• Data entries:
::::::
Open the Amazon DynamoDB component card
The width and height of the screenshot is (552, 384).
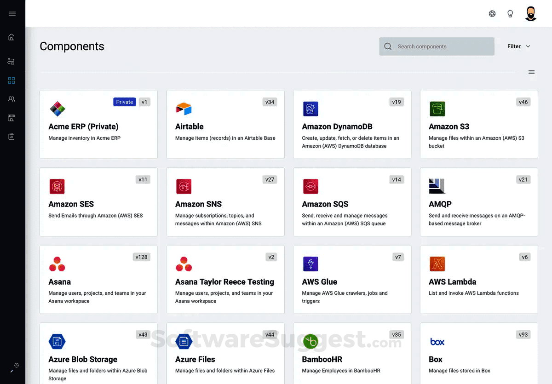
::::::
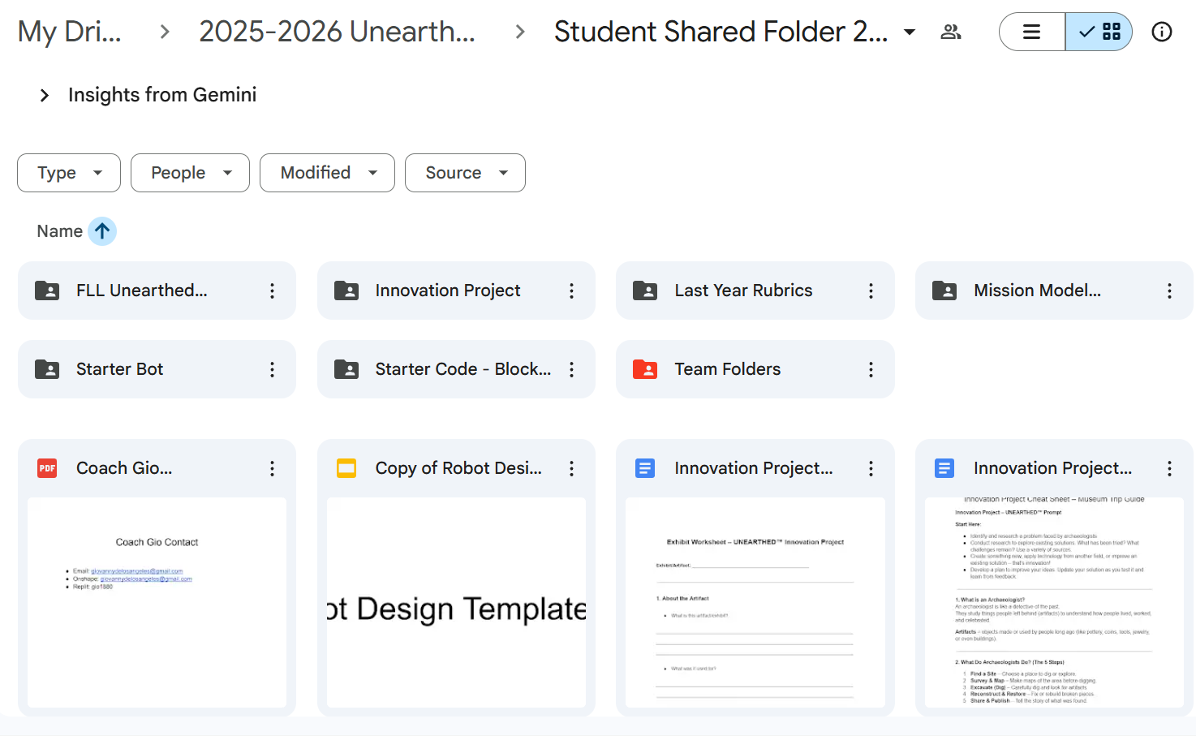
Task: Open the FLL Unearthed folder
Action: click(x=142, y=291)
::::::
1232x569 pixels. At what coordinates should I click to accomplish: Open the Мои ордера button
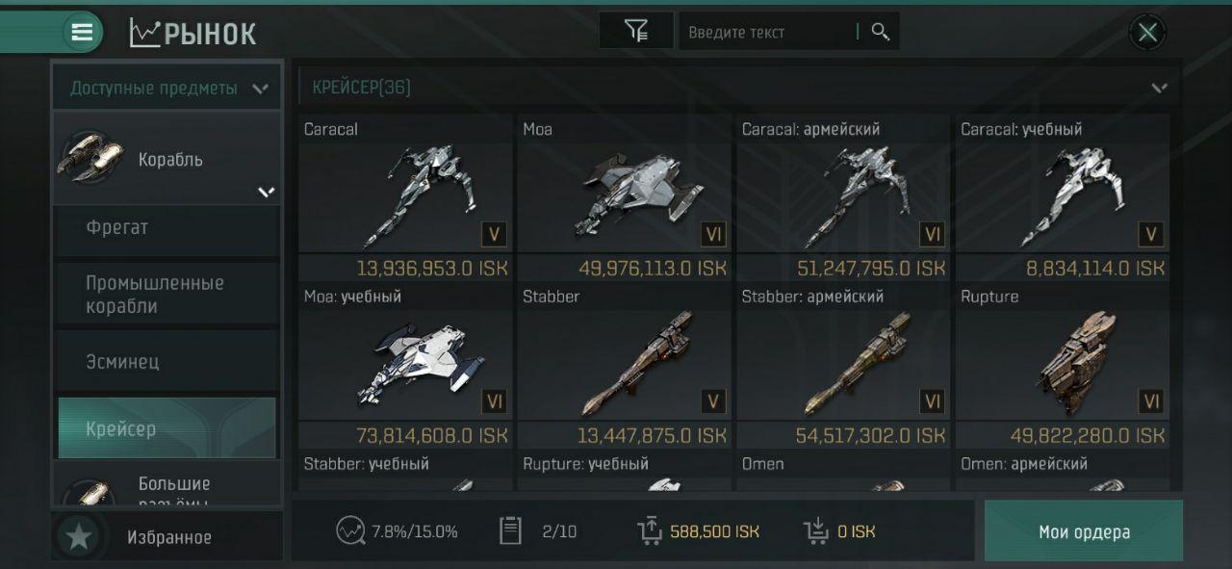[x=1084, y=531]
::::::
• Objective: Copy the lines from the line with "1232x569 pixels. At" up to and including the line with "[x=1084, y=531]", leaving out the pictures.

• Response:
1232x569 pixels. At what coordinates should I click to accomplish: Open the Мои ордера button
[x=1084, y=531]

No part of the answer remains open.